> _Text under study_:
****
In this context, research is currently being carried out to evaluate the corrosion behaviour of metals manufactured by (AM). A recent study examined the effect of low hydrogen content on hydrogen-assisted cracking (HAC) in 17-4 martensitic stainless steel (SS)² , produced by AM. Electron microscopy results (figure 2) show that conventional (CM) specimens exhibit more severe cracking than those produced by AM, indicating a higher resistance to HAC in the AM specimens.

This phenomenon is attributed to a higher initial amount of retained austenite and the absence of brittle nitride phases. The ductile austenite phase can clog the crack tip and act as an effective hydrogen trap due to its higher solubility for hydrogen. In addition, the presence of austenite in the matrix reduces the dislocation density and internal stresses, thus improving the strength of the material against HAC.

Another study was carried out to compare the resistance to HE in 316 L stainless steel manufactured by additive manufacturing (AM) and conventional manufacturing (CM). The results obtained showed that the 316L stainless steel sample fabricated by AM in the hot isostatic pressed (HIP) condition demonstrated better resistance to HE compared to the conventionally fabricated (CM) material, especially at -50°C³.

Both investigations highlight the potential of AM to improve the resistance of metallic materials to hydrogen embrittlement. In particular, stainless steel processed by advanced techniques such as hot isostatic pressing (HIP) showed superior ductility compared to conventionally fabricated material, even under low temperature conditions and in the presence of hydrogen. The results obtained from different research in this area underline how microstructural control achieved by AM allows the development of stronger materials adapted for applications in critical environments, marking a significant advance in materials engineering.

Additive Manufacturing: The future of metallic materials resistant to hydrogen embrittlement

Additive manufacturing is changing the metallic structure of metallic materials, especially in the control of hydrogen embrittlement, a phenomenon that compromises the integrity and durability of metals in critical applications. This process allows the creation of metal structures with complex geometries and optimised microstructures, facilitating the design of materials that are less susceptible to embrittlement.
****
> _Data section_:
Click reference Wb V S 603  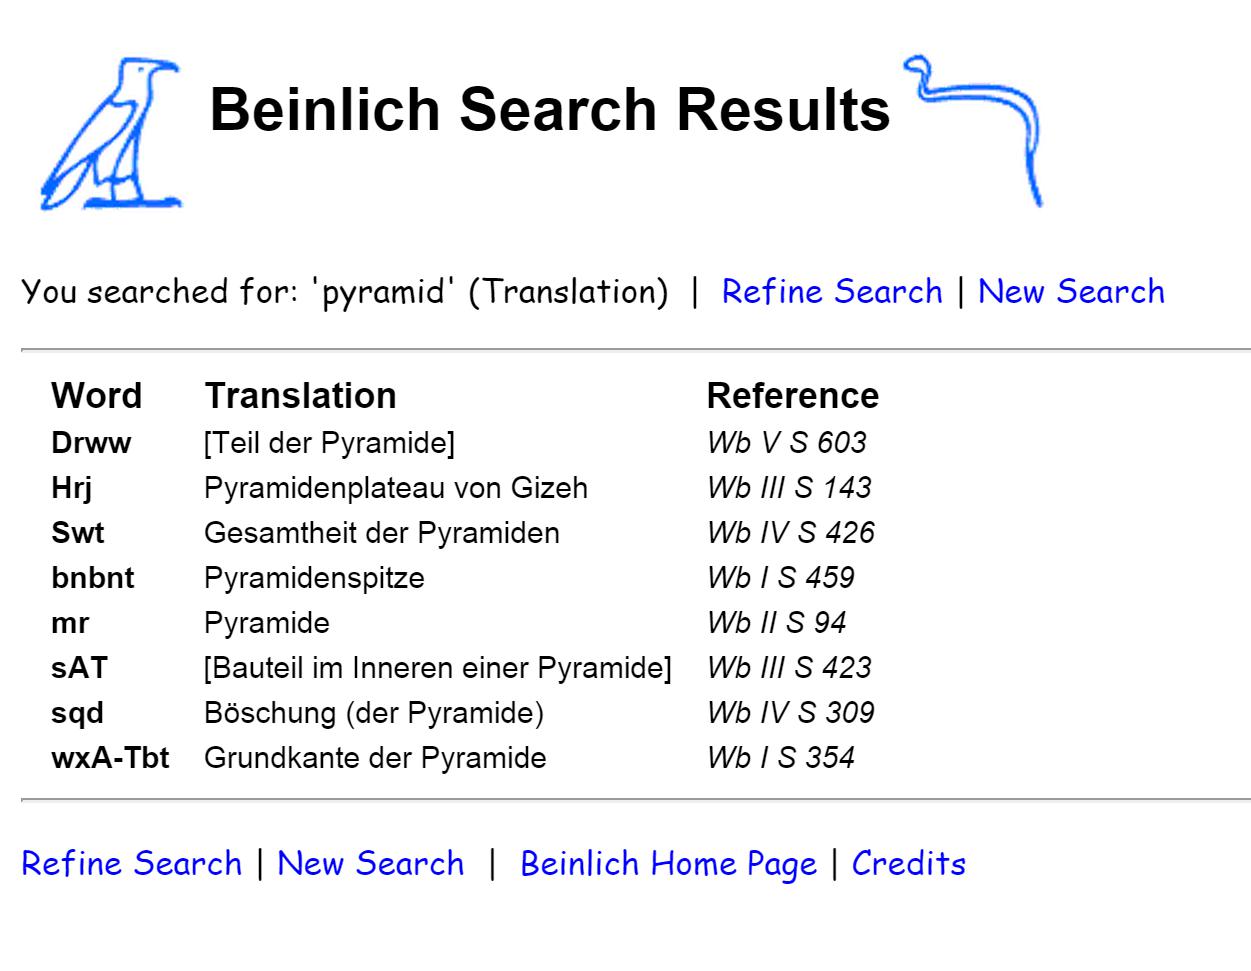(x=787, y=443)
****
> _Activities_:
**1)** Copy out the part of the text on additive manufacturing and hydrogen embrittlement starting with "This phenomenon is" and going on through "especially at -50°C³.".
**2)** Answer these questions from the text on additive manufacturing and hydrogen embrittlement.
(a) Which steel was studied for the effect of low hydrogen content on hydrogen-assisted cracking?
(b) What two factors is the higher resistance to hydrogen-assisted cracking attributed to?
(c) At what temperature did the AM 316L sample show better resistance to HE than the conventional material in particular?
**3)** Decide whether each statement agrees with the text on additive manufacturing and hydrogen embrittlement. Answer yes or no, and quote the words of the text that decide it.
(a) Conventionally manufactured specimens showed less severe cracking than AM specimens.
(b) Austenite acts as a hydrogen trap because of its higher solubility for hydrogen.
(c) The AM 316L sample was tested in the hot isostatic pressed condition.

> _Answers to the exercises_:
**1)**
This phenomenon is attributed to a higher initial amount of retained austenite and the absence of brittle nitride phases. The ductile austenite phase can clog the crack tip and act as an effective hydrogen trap due to its higher solubility for hydrogen. In addition, the presence of austenite in the matrix reduces the dislocation density and internal stresses, thus improving the strength of the material against HAC.

Another study was carried out to compare the resistance to HE in 316 L stainless steel manufactured by additive manufacturing (AM) and conventional manufacturing (CM). The results obtained showed that the 316L stainless steel sample fabricated by AM in the hot isostatic pressed (HIP) condition demonstrated better resistance to HE compared to the conventionally fabricated (CM) material, especially at -50°C³.

**2)**
(a) 17-4 martensitic stainless steel produced by AM.
(b) A higher initial amount of retained austenite and the absence of brittle nitride phases.
(c) -50°C.

**3)**
(a) No: "conventional (CM) specimens exhibit more severe cracking than those produced by AM"
(b) Yes: "act as an effective hydrogen trap due to its higher solubility for hydrogen"
(c) Yes: "fabricated by AM in the hot isostatic pressed (HIP) condition"